Seminal Steps in the Evolution of the Reductionistic Cancer Concept3

  • Johannes Müller (1838): Cancer tissue is built up by cancer cells. Placed the cancer cell in the center of the oncological interest.

  • Rudolf Virchow (1855-1863): Extended his aphorism—Omnis cellula a cellula—to cancer.

  • Theodor Boveri (1914): Somatic mutation theory of cancer: Malignant neoplasms develop from a single cell that acquired a certain abnormality in its chromosome.

  • Dulbecco and Sachs (1960-1961): Neoplastic transformation of mouse and hamster cells by DNA viruses; viral DNA is permanently integrated into the cellular DNA.

  • Howard Temin (1960-1964): Provirus hypothesis: The RNA of a tumor virus acts as template for synthesis of DNA and is integrated into the cell genome as a provirus. It can serve as a template for progeny RNA viruses and can lead to malignant transformation in progeny cells.

  • Berwald and Sachs (1965): Neoplastic transformation of mammalian embryo cells in cell culture by carcinogenic chemicals.

  • Huebner and Todaro (1969): Viral oncogene hypothesis: Cells of vertebrates have viral genes that they transmit vertically to progeny cells. These can be activated by carcinogenes, irradiation, or aging and lead to cancer.

  • Martin, Vogt, and Duesberg (1970-1973): Investigated first viral oncogene src with src-deletion mutants.

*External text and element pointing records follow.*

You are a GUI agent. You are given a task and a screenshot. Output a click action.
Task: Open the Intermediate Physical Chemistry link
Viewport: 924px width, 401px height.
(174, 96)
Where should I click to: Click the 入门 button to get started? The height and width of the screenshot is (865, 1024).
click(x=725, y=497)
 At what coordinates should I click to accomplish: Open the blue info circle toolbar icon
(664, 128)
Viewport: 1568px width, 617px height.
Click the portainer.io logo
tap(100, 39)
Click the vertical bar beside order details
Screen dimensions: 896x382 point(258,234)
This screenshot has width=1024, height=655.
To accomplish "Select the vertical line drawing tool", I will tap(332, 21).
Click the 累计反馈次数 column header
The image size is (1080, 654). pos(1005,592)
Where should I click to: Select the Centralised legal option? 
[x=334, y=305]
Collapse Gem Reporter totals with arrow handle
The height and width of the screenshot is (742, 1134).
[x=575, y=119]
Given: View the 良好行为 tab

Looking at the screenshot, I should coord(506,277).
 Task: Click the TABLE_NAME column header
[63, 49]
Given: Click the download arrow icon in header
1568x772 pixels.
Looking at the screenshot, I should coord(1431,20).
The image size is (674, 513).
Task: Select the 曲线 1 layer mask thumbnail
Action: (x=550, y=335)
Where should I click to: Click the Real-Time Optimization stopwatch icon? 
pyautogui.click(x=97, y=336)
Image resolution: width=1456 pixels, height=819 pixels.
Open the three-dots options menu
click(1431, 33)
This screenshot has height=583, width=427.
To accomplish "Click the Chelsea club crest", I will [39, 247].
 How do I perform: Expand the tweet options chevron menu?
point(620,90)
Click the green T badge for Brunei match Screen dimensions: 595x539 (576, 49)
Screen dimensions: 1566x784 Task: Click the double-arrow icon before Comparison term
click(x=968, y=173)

  • Bruce Ames (1973-1975): Identified mutagens in salmonella assay; correlation between mutagenic and carcinogenic properties in chemicals: Carcinogens cause cancer through their ability to mutate genes. (Weinberg: this will “become the credo of our religion.”)

  • Michael Bishop and Harold Varmus (1976): Viral oncogene src is not a true viral gene but a normal cellular gene. It controls cell division and growth. Normal cells carry potential cancer genes—proto-oncogenes—that can be activated to oncogenes.

  • Robert Weinberg, Geoffrey Cooper, and others (1981): Activated oncogenes from cancer cells transferred into NIH 3T3 mouse fibroblasts induce their malignant transformation.

  • Weinberg, Barbacid, and Wigler (1982): Human ras oncogene is activated by point mutation.

  • Sporn, Roberts, and Todaro (1980-1985): Cancer cells produce and respond to their own growth factors (autocrine secretion).

  • Cavenee, White (1983): Discovered tumor suppressor gene in retinoblastoma.